If, your program was
originally written with XML over HTTP in mind then you would do your own EPR
management. But imagine that your BPEL is rebound to a transport using
WS-Addressing, in that case you would set the EPR on a partnerRole (from data
you got in an application message that is part of your protocol design and has
nothing to do with WS-Addressing), send a message and then receive a message
from the partner only to find that the EPR on the partnerRole may have been
changed as a consequence of receiving the message! On the other hand the EPR
would only be changed because the underlying transport said “I have a more up
to date EPR”. So shouldn’t the change have happened? The only place things can
really explode is if at some later point the BPEL process really needs to send
a message to the original (now altered) EPR, which the code thinks is still in
the partnerLink, and instead ends up sending a message to the new EPR. But this
sounds to me like a flaw in the underlying binding layer. If a binding allows
an existing EPR to be overwritten it better know what the heck it’s doing.

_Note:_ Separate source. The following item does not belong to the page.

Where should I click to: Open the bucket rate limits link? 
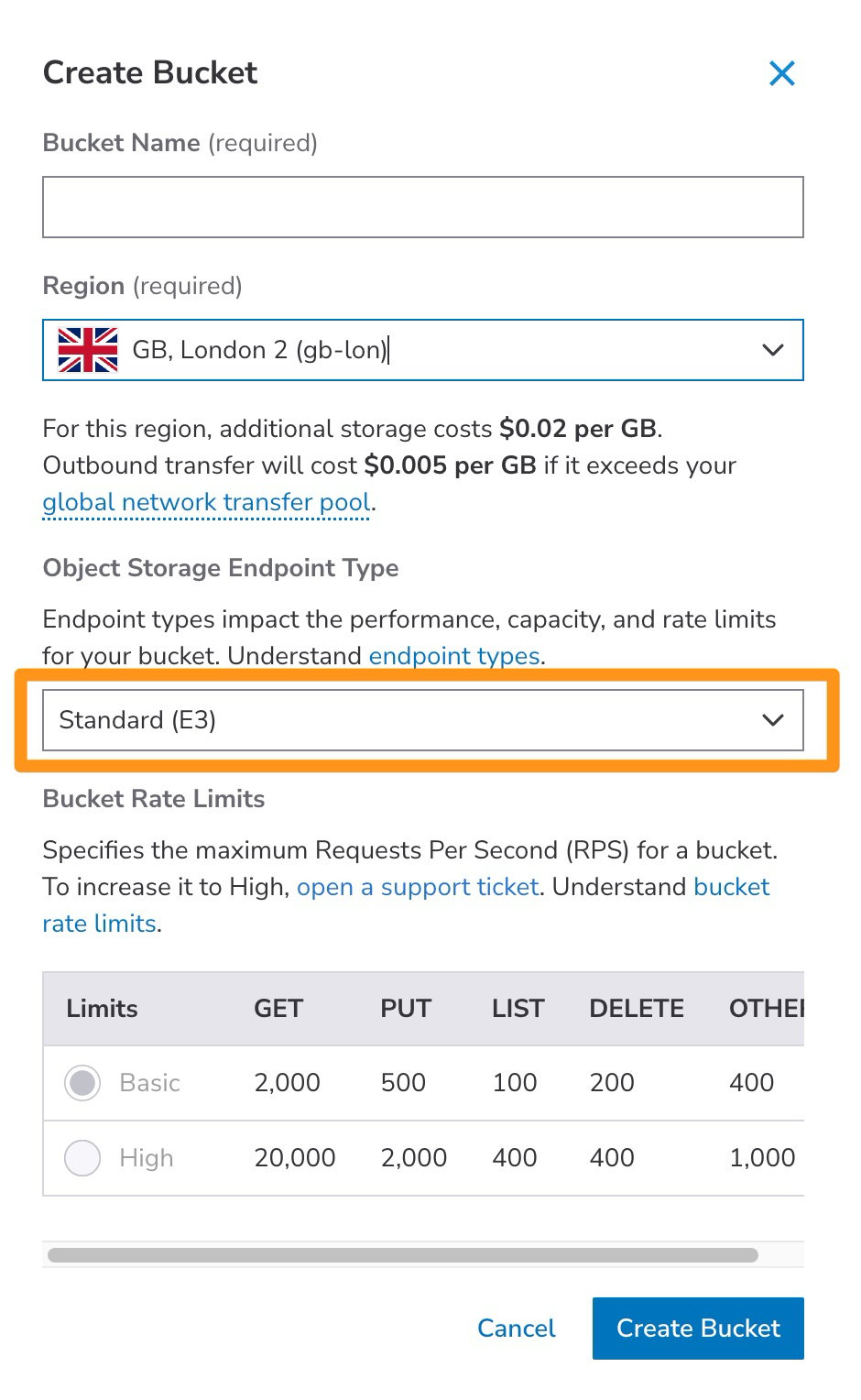[x=406, y=905]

So the only problem case would
be if a BPEL that was designed to assume it was running on something like
WS-Addressing was switched to something like XML over HTTP. In that case the
program’s key assumption, that the EPR of a partner will be sent any time a
message from that partner is received, will prove to be false and the program
will fail when it tries to send a message on what will turn out to be an
un-initialized partnerLink.
My
best guess is that a process will have deployment information that declares if
the process requires a transport that can set EPRs. I suppose we could stick in
some kind of flag but I’m not 100% convinced it’s necessary. To me the key
difference between Q1 and Q2 is that in Q1 the chaos results from a
characteristic of how the BPEL engine works – does it accept messages by
filtering on the partnerRole? That is something under the control of the BPEL
engine and therefore something we need to specify in the standard. But in Q2
the behavior is out of control of the BPEL engine itself, it is a consequence of
the underlying binding. That’s something that I think we can safely stay away
from.
Therefore
my best guess is that we should just make it clear in the spec that receiving a
message can cause a partnerRole to be initialized/updated and leave it at that.
Questions 3 & 4 on the other hand I think we
can let slide. BPEL explicitly forbids users from setting myRole EPR values. So
when a myRole is initialized or how it is used is completely out of the hands
of the programmer, so there doesn’t appear to be a portability issue.